Exact reproduction required: print each line of the material below.
═══
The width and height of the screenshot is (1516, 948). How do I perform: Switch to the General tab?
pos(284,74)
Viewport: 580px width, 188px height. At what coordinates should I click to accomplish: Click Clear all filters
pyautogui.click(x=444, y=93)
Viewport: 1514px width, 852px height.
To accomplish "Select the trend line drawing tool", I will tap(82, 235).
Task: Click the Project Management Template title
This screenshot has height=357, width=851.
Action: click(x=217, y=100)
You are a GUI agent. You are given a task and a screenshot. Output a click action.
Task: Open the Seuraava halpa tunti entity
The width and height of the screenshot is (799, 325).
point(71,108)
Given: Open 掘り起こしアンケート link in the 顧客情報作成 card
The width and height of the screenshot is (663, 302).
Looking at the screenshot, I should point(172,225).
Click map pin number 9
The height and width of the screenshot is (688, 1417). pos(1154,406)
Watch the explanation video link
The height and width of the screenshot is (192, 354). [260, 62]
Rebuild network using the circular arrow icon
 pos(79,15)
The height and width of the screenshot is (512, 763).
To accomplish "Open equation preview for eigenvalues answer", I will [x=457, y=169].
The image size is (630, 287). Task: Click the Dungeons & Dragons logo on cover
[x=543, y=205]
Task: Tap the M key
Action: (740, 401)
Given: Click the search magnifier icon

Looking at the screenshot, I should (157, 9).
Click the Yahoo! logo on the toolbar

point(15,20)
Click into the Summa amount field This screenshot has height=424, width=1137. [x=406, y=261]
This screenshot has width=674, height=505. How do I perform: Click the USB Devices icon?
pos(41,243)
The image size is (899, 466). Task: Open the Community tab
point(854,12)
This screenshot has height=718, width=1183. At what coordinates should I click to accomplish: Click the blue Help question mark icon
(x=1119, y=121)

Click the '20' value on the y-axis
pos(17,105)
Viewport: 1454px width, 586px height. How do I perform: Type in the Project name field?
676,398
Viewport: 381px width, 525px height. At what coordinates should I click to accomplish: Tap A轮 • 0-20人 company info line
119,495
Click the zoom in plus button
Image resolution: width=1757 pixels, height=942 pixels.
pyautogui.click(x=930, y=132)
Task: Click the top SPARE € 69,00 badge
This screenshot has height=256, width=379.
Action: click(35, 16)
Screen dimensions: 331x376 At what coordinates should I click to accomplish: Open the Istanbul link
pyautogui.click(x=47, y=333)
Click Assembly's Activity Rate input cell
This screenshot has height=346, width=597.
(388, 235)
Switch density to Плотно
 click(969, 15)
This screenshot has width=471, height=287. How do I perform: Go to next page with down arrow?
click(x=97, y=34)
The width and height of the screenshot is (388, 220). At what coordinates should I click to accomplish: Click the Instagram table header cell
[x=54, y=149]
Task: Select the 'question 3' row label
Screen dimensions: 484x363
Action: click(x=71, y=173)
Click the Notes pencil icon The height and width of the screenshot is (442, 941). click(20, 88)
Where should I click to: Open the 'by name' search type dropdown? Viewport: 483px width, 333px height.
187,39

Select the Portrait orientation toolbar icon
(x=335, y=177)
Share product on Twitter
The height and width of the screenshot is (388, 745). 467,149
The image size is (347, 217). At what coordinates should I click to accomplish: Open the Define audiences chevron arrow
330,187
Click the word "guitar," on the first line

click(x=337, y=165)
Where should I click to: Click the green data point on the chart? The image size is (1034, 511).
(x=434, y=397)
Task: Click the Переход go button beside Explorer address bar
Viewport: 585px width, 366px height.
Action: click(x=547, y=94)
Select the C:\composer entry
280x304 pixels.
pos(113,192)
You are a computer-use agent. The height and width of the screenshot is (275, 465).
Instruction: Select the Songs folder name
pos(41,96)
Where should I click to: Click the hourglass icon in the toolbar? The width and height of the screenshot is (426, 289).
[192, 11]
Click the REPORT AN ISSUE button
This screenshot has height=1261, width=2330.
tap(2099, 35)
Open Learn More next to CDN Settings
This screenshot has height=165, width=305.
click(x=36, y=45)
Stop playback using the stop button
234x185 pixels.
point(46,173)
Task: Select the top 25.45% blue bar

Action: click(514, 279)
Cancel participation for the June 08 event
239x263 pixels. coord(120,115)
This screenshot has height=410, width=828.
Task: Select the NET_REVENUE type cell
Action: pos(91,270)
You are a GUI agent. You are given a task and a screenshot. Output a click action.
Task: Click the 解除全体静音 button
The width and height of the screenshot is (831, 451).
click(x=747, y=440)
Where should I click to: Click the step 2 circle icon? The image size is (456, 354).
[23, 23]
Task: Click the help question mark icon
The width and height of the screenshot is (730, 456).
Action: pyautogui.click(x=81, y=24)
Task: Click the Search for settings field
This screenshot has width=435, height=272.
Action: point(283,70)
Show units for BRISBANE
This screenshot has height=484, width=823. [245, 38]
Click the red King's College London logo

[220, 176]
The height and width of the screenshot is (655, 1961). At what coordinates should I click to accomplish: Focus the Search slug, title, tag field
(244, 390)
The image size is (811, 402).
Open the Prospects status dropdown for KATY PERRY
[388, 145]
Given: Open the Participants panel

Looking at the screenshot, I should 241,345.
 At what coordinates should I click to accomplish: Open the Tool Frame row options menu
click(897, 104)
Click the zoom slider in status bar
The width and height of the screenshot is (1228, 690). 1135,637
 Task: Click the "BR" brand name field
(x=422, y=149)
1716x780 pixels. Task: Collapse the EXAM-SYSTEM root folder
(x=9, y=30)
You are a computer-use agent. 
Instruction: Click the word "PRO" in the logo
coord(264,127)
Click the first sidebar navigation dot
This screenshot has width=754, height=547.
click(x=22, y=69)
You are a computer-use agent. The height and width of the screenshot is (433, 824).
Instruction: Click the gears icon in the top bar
═══
-- RESULT OF THE EXERCISE --
The width and height of the screenshot is (1516, 948). How do I perform: Switch to the General tab?
pos(284,74)
Viewport: 580px width, 188px height. At what coordinates should I click to accomplish: Click Clear all filters
pyautogui.click(x=444, y=93)
Viewport: 1514px width, 852px height.
To accomplish "Select the trend line drawing tool", I will tap(82, 235).
Task: Click the Project Management Template title
This screenshot has height=357, width=851.
Action: click(x=217, y=100)
You are a GUI agent. You are given a task and a screenshot. Output a click action.
Task: Open the Seuraava halpa tunti entity
The width and height of the screenshot is (799, 325).
point(71,108)
Given: Open 掘り起こしアンケート link in the 顧客情報作成 card
The width and height of the screenshot is (663, 302).
Looking at the screenshot, I should point(172,225).
Click map pin number 9
The height and width of the screenshot is (688, 1417). pos(1154,406)
Watch the explanation video link
The height and width of the screenshot is (192, 354). [260, 62]
Rebuild network using the circular arrow icon
 pos(79,15)
The height and width of the screenshot is (512, 763).
To accomplish "Open equation preview for eigenvalues answer", I will [x=457, y=169].
The image size is (630, 287). Task: Click the Dungeons & Dragons logo on cover
[x=543, y=205]
Task: Tap the M key
Action: (740, 401)
Given: Click the search magnifier icon

Looking at the screenshot, I should (157, 9).
Click the Yahoo! logo on the toolbar

point(15,20)
Click into the Summa amount field This screenshot has height=424, width=1137. [x=406, y=261]
This screenshot has width=674, height=505. How do I perform: Click the USB Devices icon?
pos(41,243)
The image size is (899, 466). Task: Open the Community tab
point(854,12)
This screenshot has height=718, width=1183. At what coordinates should I click to accomplish: Click the blue Help question mark icon
(x=1119, y=121)

Click the '20' value on the y-axis
pos(17,105)
Viewport: 1454px width, 586px height. How do I perform: Type in the Project name field?
676,398
Viewport: 381px width, 525px height. At what coordinates should I click to accomplish: Tap A轮 • 0-20人 company info line
119,495
Click the zoom in plus button
Image resolution: width=1757 pixels, height=942 pixels.
pyautogui.click(x=930, y=132)
Task: Click the top SPARE € 69,00 badge
This screenshot has height=256, width=379.
Action: click(35, 16)
Screen dimensions: 331x376 At what coordinates should I click to accomplish: Open the Istanbul link
pyautogui.click(x=47, y=333)
Click Assembly's Activity Rate input cell
This screenshot has height=346, width=597.
(388, 235)
Switch density to Плотно
 click(969, 15)
This screenshot has width=471, height=287. How do I perform: Go to next page with down arrow?
click(x=97, y=34)
The width and height of the screenshot is (388, 220). At what coordinates should I click to accomplish: Click the Instagram table header cell
[x=54, y=149]
Task: Select the 'question 3' row label
Screen dimensions: 484x363
Action: click(x=71, y=173)
Click the Notes pencil icon The height and width of the screenshot is (442, 941). click(20, 88)
Where should I click to: Open the 'by name' search type dropdown? Viewport: 483px width, 333px height.
187,39

Select the Portrait orientation toolbar icon
(x=335, y=177)
Share product on Twitter
The height and width of the screenshot is (388, 745). 467,149
The image size is (347, 217). At what coordinates should I click to accomplish: Open the Define audiences chevron arrow
330,187
Click the word "guitar," on the first line

click(x=337, y=165)
Where should I click to: Click the green data point on the chart? The image size is (1034, 511).
(x=434, y=397)
Task: Click the Переход go button beside Explorer address bar
Viewport: 585px width, 366px height.
Action: click(x=547, y=94)
Select the C:\composer entry
280x304 pixels.
pos(113,192)
You are a computer-use agent. The height and width of the screenshot is (275, 465).
Instruction: Select the Songs folder name
pos(41,96)
Where should I click to: Click the hourglass icon in the toolbar? The width and height of the screenshot is (426, 289).
[192, 11]
Click the REPORT AN ISSUE button
This screenshot has height=1261, width=2330.
tap(2099, 35)
Open Learn More next to CDN Settings
This screenshot has height=165, width=305.
click(x=36, y=45)
Stop playback using the stop button
234x185 pixels.
point(46,173)
Task: Select the top 25.45% blue bar

Action: click(514, 279)
Cancel participation for the June 08 event
239x263 pixels. coord(120,115)
This screenshot has height=410, width=828.
Task: Select the NET_REVENUE type cell
Action: pos(91,270)
You are a GUI agent. You are given a task and a screenshot. Output a click action.
Task: Click the 解除全体静音 button
The width and height of the screenshot is (831, 451).
click(x=747, y=440)
Where should I click to: Click the step 2 circle icon? The image size is (456, 354).
[23, 23]
Task: Click the help question mark icon
The width and height of the screenshot is (730, 456).
Action: pyautogui.click(x=81, y=24)
Task: Click the Search for settings field
This screenshot has width=435, height=272.
Action: point(283,70)
Show units for BRISBANE
This screenshot has height=484, width=823. [245, 38]
Click the red King's College London logo

[220, 176]
The height and width of the screenshot is (655, 1961). At what coordinates should I click to accomplish: Focus the Search slug, title, tag field
(244, 390)
The image size is (811, 402).
Open the Prospects status dropdown for KATY PERRY
[388, 145]
Given: Open the Participants panel

Looking at the screenshot, I should 241,345.
 At what coordinates should I click to accomplish: Open the Tool Frame row options menu
click(897, 104)
Click the zoom slider in status bar
The width and height of the screenshot is (1228, 690). 1135,637
 Task: Click the "BR" brand name field
(x=422, y=149)
1716x780 pixels. Task: Collapse the EXAM-SYSTEM root folder
(x=9, y=30)
You are a computer-use agent. 
Instruction: Click the word "PRO" in the logo
coord(264,127)
Click the first sidebar navigation dot
This screenshot has width=754, height=547.
click(x=22, y=69)
You are a computer-use agent. The height and width of the screenshot is (433, 824).
Instruction: Click the gears icon in the top bar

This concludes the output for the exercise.